I have been doing a bit of HackerRank and LeetCode challenges to practice and avoid skill rot since I do not do as much low level programming as I used to. While going over the discussions for one of these challenges [1] I noticed a lot of people bragging about their simple solutions while also missing the entire point of the excercise.

The problem is described like this:

Given two sorted arrays nums1 and nums2 of size m and n respectively, return the median of the two sorted arrays.

The overall run time complexity should be O(log (m+n)).

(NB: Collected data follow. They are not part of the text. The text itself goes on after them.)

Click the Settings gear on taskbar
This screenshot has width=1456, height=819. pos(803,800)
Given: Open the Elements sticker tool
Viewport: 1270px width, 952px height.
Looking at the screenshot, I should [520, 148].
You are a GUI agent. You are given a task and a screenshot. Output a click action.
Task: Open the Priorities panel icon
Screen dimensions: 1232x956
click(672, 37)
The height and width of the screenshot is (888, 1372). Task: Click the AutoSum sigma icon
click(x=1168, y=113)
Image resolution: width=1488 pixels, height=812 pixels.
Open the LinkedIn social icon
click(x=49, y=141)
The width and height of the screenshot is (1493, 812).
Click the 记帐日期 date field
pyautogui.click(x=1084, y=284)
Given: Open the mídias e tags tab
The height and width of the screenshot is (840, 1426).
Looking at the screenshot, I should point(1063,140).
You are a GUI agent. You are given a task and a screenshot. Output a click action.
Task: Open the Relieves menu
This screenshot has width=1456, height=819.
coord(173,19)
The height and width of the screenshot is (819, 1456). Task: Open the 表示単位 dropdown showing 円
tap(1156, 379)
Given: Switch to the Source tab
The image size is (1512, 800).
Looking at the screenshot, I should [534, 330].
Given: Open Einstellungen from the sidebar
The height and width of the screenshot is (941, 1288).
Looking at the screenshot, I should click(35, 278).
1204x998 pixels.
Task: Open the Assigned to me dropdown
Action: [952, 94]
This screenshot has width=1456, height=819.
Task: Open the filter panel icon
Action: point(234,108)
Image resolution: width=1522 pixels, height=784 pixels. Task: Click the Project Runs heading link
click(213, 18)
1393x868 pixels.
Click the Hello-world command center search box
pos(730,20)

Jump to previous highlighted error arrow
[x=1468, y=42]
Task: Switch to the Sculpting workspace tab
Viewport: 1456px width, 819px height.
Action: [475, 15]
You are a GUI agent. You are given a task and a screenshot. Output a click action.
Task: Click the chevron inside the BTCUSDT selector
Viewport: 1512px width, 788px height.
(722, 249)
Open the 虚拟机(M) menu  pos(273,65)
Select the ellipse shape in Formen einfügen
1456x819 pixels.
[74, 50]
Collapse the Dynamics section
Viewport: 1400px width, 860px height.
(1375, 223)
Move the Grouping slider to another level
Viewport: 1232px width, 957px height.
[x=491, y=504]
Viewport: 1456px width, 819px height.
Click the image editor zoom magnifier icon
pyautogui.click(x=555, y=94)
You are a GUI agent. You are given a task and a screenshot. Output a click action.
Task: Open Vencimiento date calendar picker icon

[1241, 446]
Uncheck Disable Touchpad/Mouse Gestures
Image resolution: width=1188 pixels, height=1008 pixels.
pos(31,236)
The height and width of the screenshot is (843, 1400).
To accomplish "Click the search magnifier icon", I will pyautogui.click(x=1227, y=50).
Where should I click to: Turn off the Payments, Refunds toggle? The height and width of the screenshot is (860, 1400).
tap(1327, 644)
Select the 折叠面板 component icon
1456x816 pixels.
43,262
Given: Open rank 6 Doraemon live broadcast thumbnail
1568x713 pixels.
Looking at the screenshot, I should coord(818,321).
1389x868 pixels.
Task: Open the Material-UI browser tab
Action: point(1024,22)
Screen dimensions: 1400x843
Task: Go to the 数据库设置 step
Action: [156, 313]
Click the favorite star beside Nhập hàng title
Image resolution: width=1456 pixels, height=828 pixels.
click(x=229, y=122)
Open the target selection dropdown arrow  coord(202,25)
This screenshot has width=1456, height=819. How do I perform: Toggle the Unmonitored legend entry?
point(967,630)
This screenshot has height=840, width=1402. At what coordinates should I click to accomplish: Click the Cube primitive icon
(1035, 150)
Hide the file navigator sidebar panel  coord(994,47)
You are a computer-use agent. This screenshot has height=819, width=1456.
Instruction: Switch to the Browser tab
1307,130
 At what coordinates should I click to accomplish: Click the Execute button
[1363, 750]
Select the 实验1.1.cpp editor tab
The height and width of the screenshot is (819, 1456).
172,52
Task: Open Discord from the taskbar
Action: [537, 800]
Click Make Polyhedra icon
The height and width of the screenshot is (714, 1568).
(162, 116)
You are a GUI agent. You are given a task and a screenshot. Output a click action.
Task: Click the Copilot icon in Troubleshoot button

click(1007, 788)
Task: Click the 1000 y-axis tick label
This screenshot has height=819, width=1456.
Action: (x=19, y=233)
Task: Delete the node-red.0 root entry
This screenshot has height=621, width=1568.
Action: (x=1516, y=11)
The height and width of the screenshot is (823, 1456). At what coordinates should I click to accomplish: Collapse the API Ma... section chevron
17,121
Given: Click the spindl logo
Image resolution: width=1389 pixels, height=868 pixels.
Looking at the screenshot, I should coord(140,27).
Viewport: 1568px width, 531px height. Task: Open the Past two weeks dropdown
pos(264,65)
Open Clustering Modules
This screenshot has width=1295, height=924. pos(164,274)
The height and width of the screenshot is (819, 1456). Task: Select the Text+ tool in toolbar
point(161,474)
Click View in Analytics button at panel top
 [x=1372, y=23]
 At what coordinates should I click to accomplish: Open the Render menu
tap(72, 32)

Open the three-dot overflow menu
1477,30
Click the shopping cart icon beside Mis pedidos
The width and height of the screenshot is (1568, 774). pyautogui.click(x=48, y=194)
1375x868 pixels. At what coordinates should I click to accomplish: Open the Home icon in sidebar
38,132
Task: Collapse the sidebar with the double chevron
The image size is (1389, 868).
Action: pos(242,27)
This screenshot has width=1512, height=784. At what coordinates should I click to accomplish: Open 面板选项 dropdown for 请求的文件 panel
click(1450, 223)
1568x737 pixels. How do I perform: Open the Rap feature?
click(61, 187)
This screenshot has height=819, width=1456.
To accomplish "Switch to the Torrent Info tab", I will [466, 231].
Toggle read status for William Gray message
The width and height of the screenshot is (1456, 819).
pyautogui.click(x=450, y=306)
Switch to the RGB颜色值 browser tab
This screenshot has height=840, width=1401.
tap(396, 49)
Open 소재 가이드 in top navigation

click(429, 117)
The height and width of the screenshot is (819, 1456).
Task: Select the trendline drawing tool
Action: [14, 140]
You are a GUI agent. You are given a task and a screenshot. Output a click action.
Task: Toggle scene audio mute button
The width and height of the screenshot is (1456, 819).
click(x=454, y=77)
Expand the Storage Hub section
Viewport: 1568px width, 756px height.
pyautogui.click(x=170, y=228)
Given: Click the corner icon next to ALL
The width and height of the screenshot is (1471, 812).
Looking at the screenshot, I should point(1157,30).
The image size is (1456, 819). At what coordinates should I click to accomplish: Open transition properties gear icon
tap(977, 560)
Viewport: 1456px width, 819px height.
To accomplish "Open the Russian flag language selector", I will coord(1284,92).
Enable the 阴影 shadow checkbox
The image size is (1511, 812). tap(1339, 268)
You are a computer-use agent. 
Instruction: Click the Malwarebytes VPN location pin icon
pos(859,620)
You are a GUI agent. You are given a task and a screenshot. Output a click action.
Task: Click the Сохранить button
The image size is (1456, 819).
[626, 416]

Most of the solutions proposed do a variation of a merge and sort before finding the median. Something like this:

nums = nums1 + nums2
nums.sort()

This is simple and easy to understand but it completely ignores the run time complexity. A sort is not faster than O(n log (n)) [2] so there is no way for this solution to fulfill the time complexity requirement.

What the solution should do is to take advantage of the fact that both lists are already sorted. Assuming that the list length can be retrieved and the first element removed in O(1) time it is actually trivial to implement a faster merge.

nums = []

while len(nums1) > 0 or len(nums2) > 0:
    if len(nums2) == 0 or (len(nums1) > 0 and nums1[0] < nums2[0]):
        nums.append(nums1.pop(0))
    else:
        nums.append(nums2.pop(0))

Calls to len() are O(1) [2]. But the calls to pop(0) are O(n) while pop() or pop(-1) are O(1) [3]. In other words it would be faster to merge the two lists backwards and then reverse the result rather than combining the lists in the right order from the start. Here is an updated version which goes backwards instead.

nums = []

while len(nums1) > 0 or len(nums2) > 0:
    if len(nums2) == 0 or (len(nums1) > 0 and nums1[-1] > nums2[-1]):
        nums.append(nums1.pop())
    else:
        nums.append(nums2.pop())

nums.reverse()

This will require a single pass at O(m + n) time.